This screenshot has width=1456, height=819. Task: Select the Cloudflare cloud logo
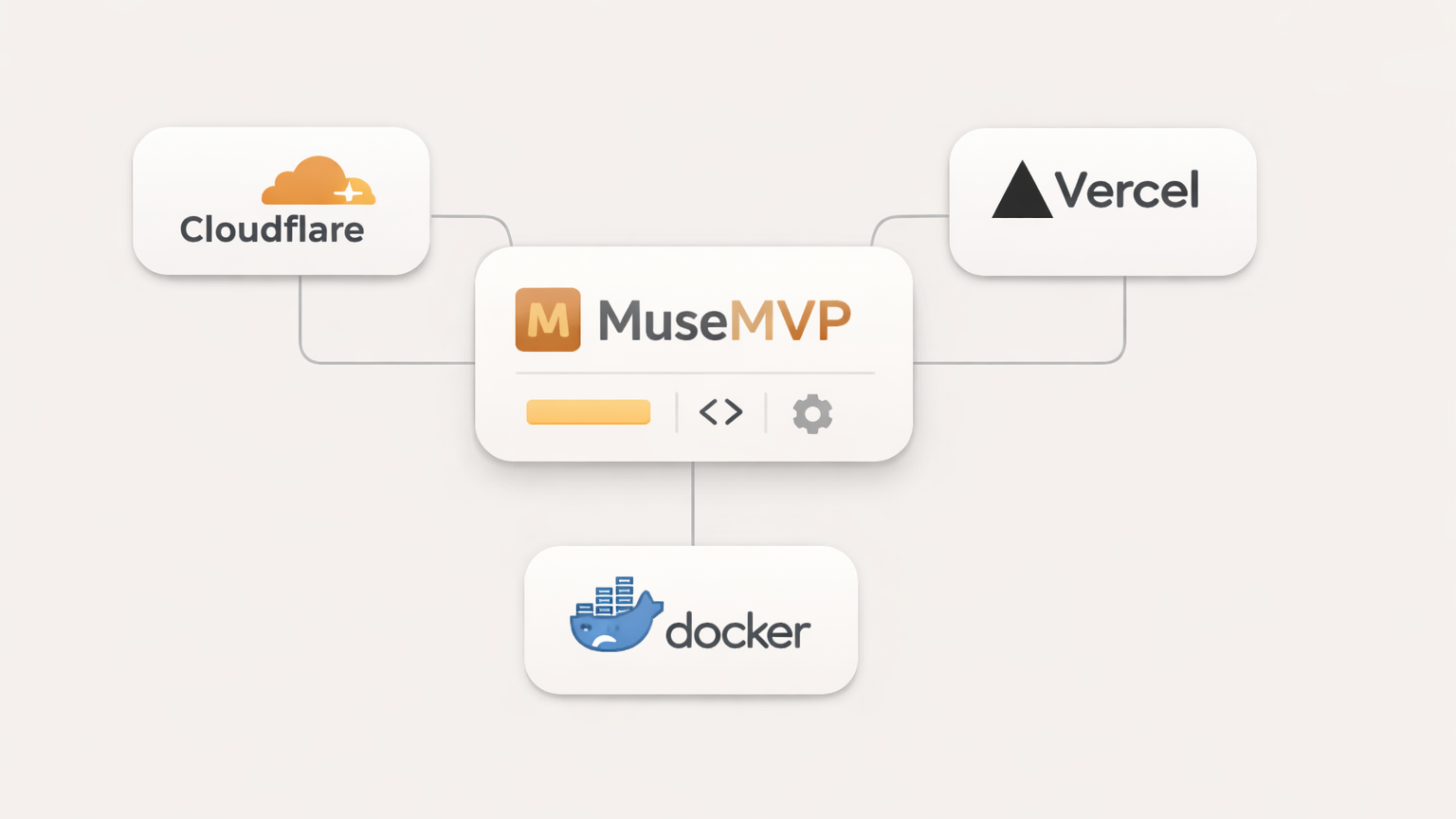coord(318,183)
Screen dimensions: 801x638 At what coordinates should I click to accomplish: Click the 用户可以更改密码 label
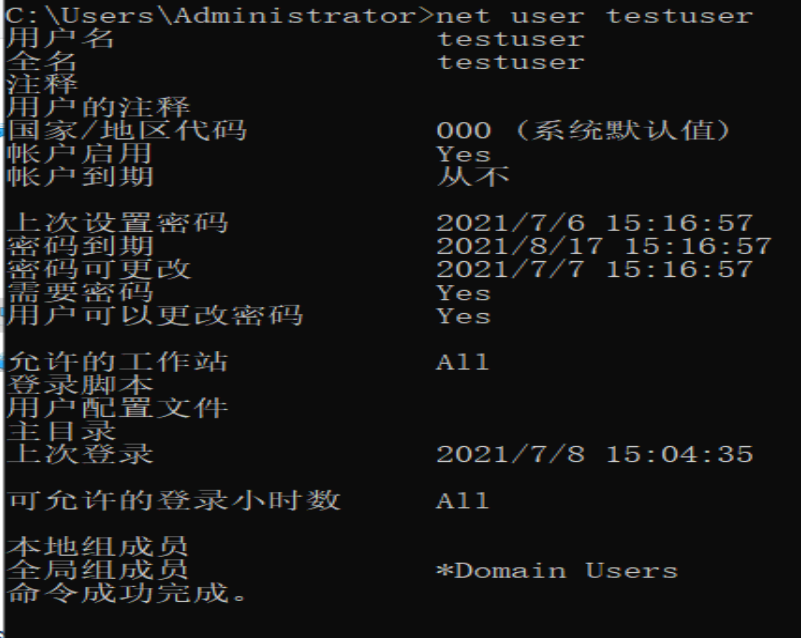pyautogui.click(x=154, y=316)
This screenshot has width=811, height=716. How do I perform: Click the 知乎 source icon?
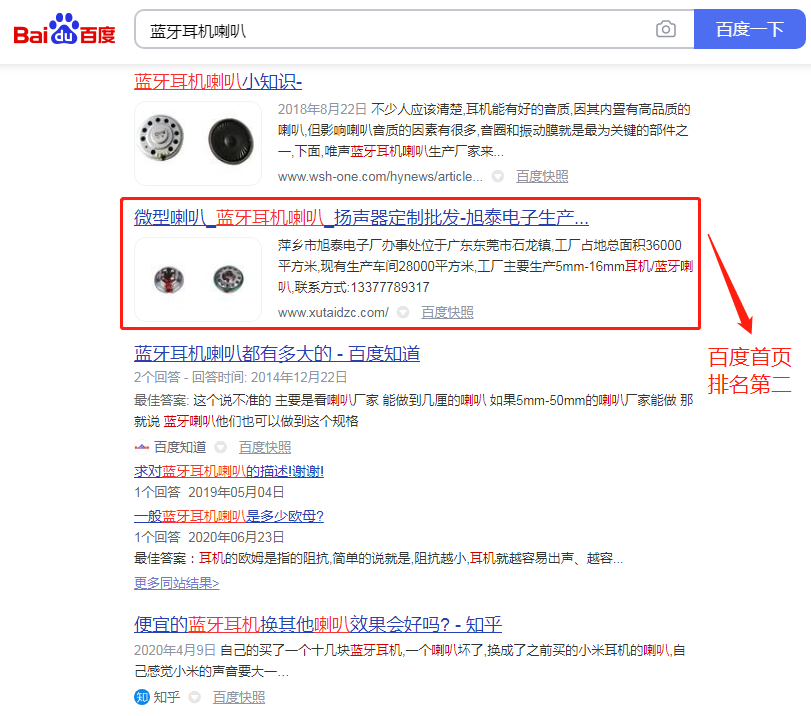pos(142,697)
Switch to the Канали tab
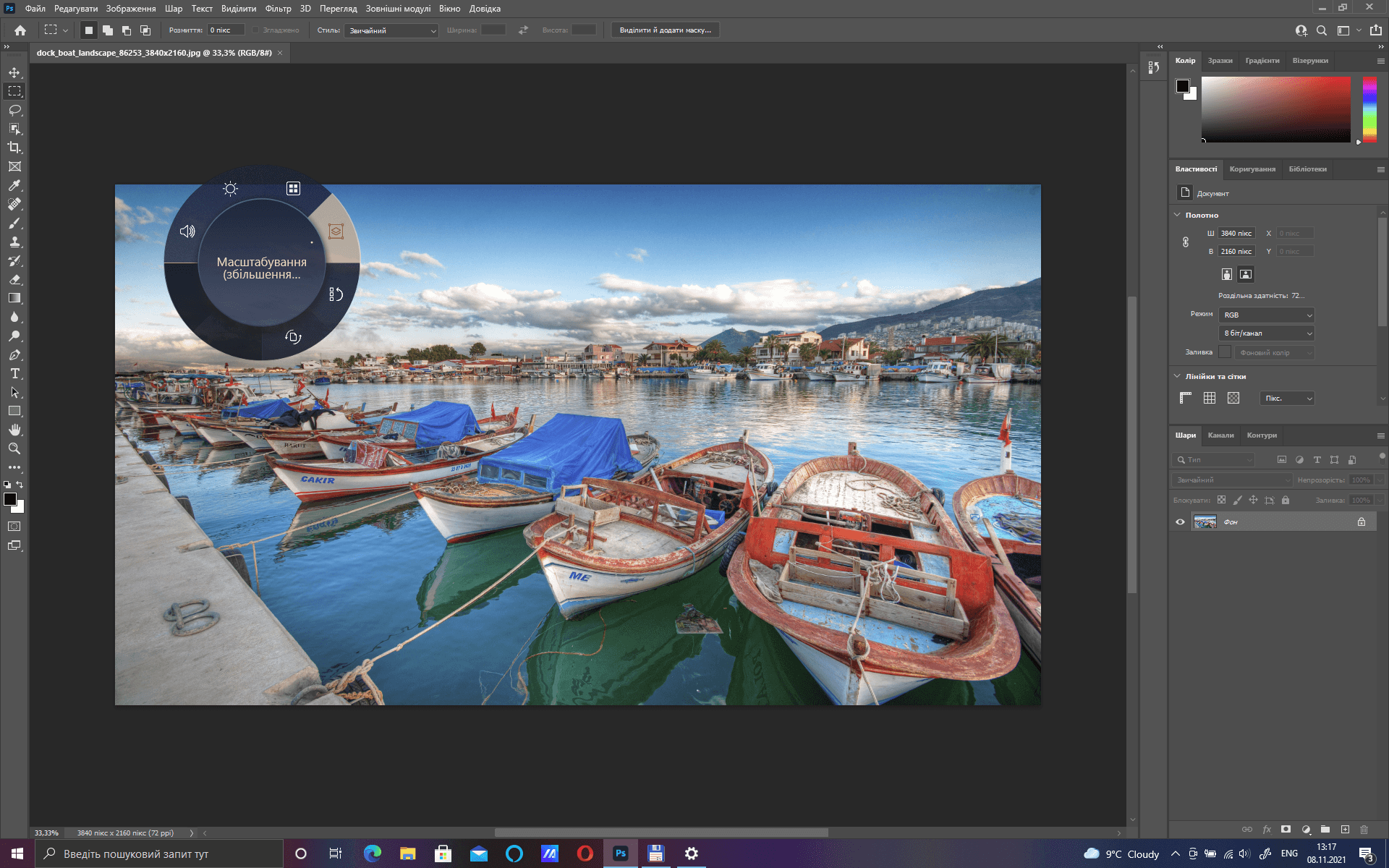The height and width of the screenshot is (868, 1389). coord(1220,435)
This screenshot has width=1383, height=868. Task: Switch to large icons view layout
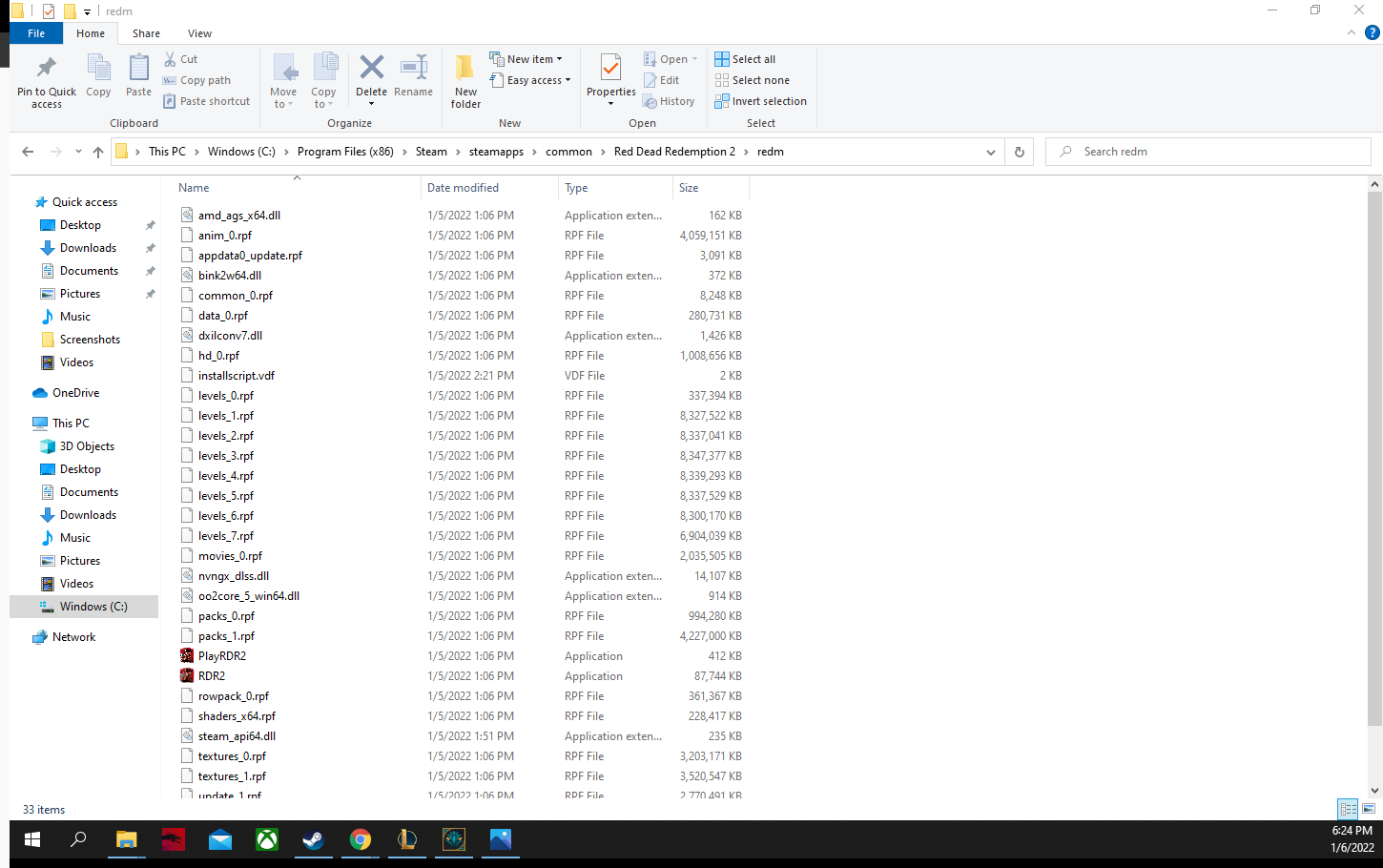tap(1369, 809)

....

**Directive**
Put every line of the data above into a Markdown table with two columns, Row and Data line, numbering each row and skipping any blank lines. Leave the pictures out of your answer.

**Answer to the exercise**
| Row | Data line |
|---|---|
| 1 | This screenshot has width=1456, height=819. Task: Select the Cloudflare cloud logo |
| 2 | coord(318,183) |
| 3 | Screen dimensions: 801x638 At what coordinates should I click to accomplish: Click the 用户可以更改密码 label |
| 4 | pyautogui.click(x=154, y=316) |
| 5 | This screenshot has width=811, height=716. How do I perform: Click the 知乎 source icon? |
| 6 | pos(142,697) |
| 7 | Switch to the Канали tab |
| 8 | The height and width of the screenshot is (868, 1389). coord(1220,435) |
| 9 | This screenshot has width=1383, height=868. Task: Switch to large icons view layout |
| 10 | tap(1369, 809) |